#### Texto base:
Además de que da nombre a escuelas y casas de cultura, están los museos donde se pueden ver obras y aspectos de su vida: el Museo de Arte Moderno, que exhibe su mayor obra: Las dos Fridas; la Casa Estudio Diego Rivera y Frida Kahlo, en San Ángel; la Casa Azul, en Coyoacán, donde pasó su vida -una alcaldía donde es más famosa que los coyotes mismos-, y ahí mismo la recién abierta Casa Roja, que fue propiedad de su padre y que muestra la vida familiar.
Sin embargo, algunos de los cuadros más icónicos están cada vez más lejos del público. El acceso a la Casa Azul, por ejemplo, tiene un costo para ciudadanos mexicanos de 160 pesos y para extranjeros de 320 pesos; además, sólo es posible comprar por Internet con antelación. A esto se suma que el Museo Dolores Olmedo, que posee la colección más vasta de su obra, cerró sus puertas desde la pandemia.

#### Ejercicios:
A - Responde según el texto sobre los museos de Frida Kahlo:
(i) ¿Qué obra exhibe el Museo de Arte Moderno?
(ii) ¿Cuánto paga un extranjero por entrar a la Casa Azul?
(iii) ¿Qué museo cerró sus puertas desde la pandemia?
B - Copia del texto sobre los museos de Frida Kahlo el fragmento que va desde "Además de que" hasta "la vida familiar.", incluido este último.
Los registros son un material aparte del texto.

#### Registros mostrados:
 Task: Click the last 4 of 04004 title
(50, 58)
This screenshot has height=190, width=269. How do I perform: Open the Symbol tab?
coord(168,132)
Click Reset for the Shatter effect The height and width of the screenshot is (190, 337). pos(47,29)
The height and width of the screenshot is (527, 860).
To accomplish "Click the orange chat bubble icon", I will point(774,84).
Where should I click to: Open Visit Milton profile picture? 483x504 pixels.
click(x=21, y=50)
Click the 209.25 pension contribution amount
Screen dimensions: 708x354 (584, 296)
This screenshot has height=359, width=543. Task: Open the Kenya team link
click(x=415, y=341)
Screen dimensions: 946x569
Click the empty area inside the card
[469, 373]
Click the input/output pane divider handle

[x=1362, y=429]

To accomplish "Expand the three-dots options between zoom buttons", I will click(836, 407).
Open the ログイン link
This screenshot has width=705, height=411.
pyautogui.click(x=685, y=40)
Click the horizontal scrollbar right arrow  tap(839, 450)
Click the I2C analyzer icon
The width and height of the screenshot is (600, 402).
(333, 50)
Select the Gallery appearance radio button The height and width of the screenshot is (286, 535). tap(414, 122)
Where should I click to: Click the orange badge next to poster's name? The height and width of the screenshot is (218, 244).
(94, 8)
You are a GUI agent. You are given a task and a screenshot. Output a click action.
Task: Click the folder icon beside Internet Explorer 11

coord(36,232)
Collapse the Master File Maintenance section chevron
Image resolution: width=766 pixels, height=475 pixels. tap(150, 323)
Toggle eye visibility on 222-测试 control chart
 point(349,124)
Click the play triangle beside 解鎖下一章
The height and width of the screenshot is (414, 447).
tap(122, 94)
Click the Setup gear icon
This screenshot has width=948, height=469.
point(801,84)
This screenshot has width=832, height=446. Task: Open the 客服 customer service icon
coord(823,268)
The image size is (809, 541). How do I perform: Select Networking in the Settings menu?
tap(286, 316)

#### Soluciones:
A -
(i) Las dos Fridas.
(ii) 320 pesos.
(iii) El Museo Dolores Olmedo.

B -
Además de que da nombre a escuelas y casas de cultura, están los museos donde se pueden ver obras y aspectos de su vida: el Museo de Arte Moderno, que exhibe su mayor obra: Las dos Fridas; la Casa Estudio Diego Rivera y Frida Kahlo, en San Ángel; la Casa Azul, en Coyoacán, donde pasó su vida -una alcaldía donde es más famosa que los coyotes mismos-, y ahí mismo la recién abierta Casa Roja, que fue propiedad de su padre y que muestra la vida familiar.